My identity as Banjo Bill began in the 1990’s when I bought a pawn shop banjo and figured out how to retune it so I could play the sped-up thumb-picking guitar style I had developed from wearing out a set of Leadbelly LP’s. My plan was to stand out at open mics, where guitar players are a dime a dozen, but Banjo Bill quickly developed his own identity and song list, popular at the open mic I hosted for years at the Java House. After the Java House closed, Banjo Bill found a home on YouTube—including a video of my song Bowling Green (over 18,000 viewings) and on a situation comedy series named after him. In The Banjo Bill Show, I’m a local a ne’er-do-well with a slow-witted musician buddy, BJ. Sheldon Shaffer, who plays BJ in the series, is in real life a translator of Spanish and Russian and a blazing blues guitarist, and will be playing and singing with me at Java City on April 12th, 2011. Dr. Green, the English professor, will be nowhere to be seen. Instead, look to hear high-school dropout Banjo Bill and his pal BJ, talking trash and jamming to original tunes.
I was recently talking to someone who knew you from a while ago and they asked me to ask you about Café Voltaire? How did that get started?
Café Voltaire, in an old house on Broadway, led a coffee house revival in Bowling Green, and it’s where I got my start locally. With Dutch DeBoer, Liz Bissette, and others, I co-wrote and performed cabaret shows of music, comedy, and poetry and hosted an open mic.
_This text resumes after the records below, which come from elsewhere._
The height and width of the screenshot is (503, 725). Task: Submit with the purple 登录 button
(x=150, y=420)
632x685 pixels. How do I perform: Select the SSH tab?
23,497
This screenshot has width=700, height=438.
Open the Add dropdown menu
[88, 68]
The open mic started as poetry reading but evolved into musical performance and other things, from magic shows and standup to improv and political rants. I fit in with the poetry venue because I published more than a hundred poems in literary journals during the 1980’s, but of course I write songs too. After Café Voltaire closed, I hosted an open mic at Bread and Bagels and then moved to Java House.
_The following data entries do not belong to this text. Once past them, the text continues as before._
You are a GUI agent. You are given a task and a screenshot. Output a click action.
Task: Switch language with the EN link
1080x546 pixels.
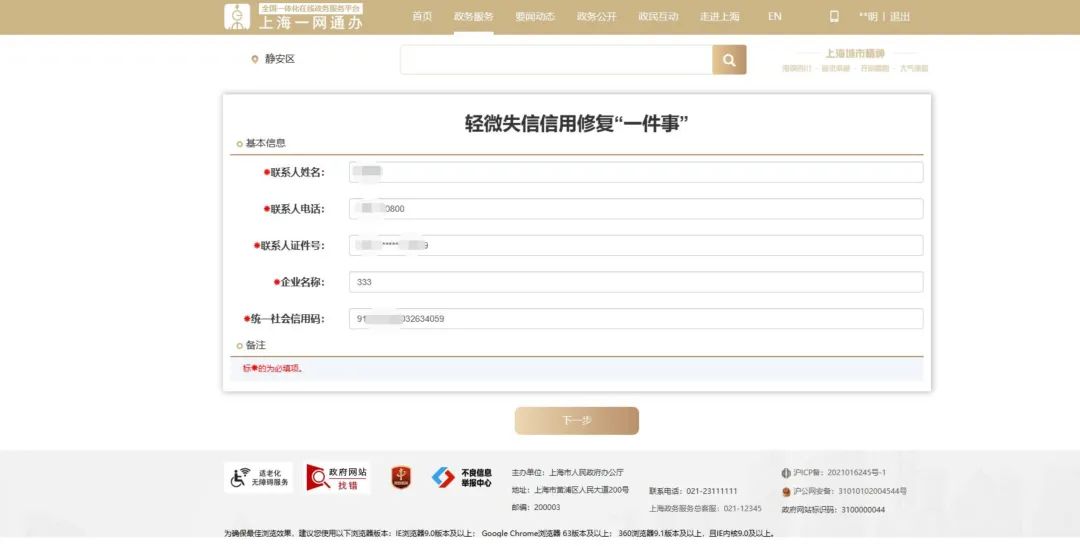[775, 17]
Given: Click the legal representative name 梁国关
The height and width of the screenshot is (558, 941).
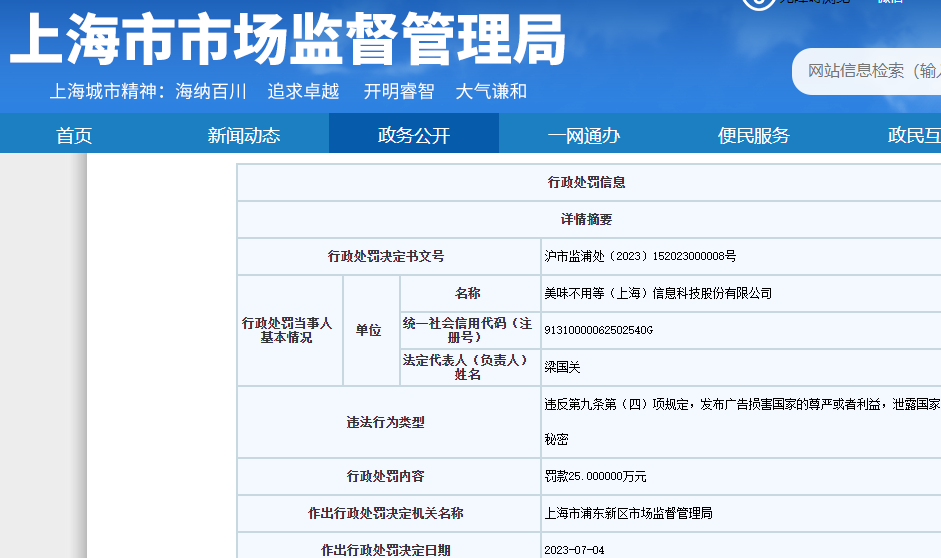Looking at the screenshot, I should pyautogui.click(x=562, y=367).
Bill, how do you define your music?
My music is an extension of writing and performance. Some performances come to mind with music attached, and they are songs. Some do not, and they are poems or plays. I’m a songwriter but not, in the purest sense, a musician. That is to say, my melodies seem to appear with words riding on top of them. As for my style, it leans heavily toward what is called roots music—blues, bluegrass, old country, and gospel, with a dash of rock and jazz. I apparently have a personal style, because musicians have said to me, “I just wrote a Bill Green song.” That seems to imply quirky, close-written lyrics set to a rousing old-style melody.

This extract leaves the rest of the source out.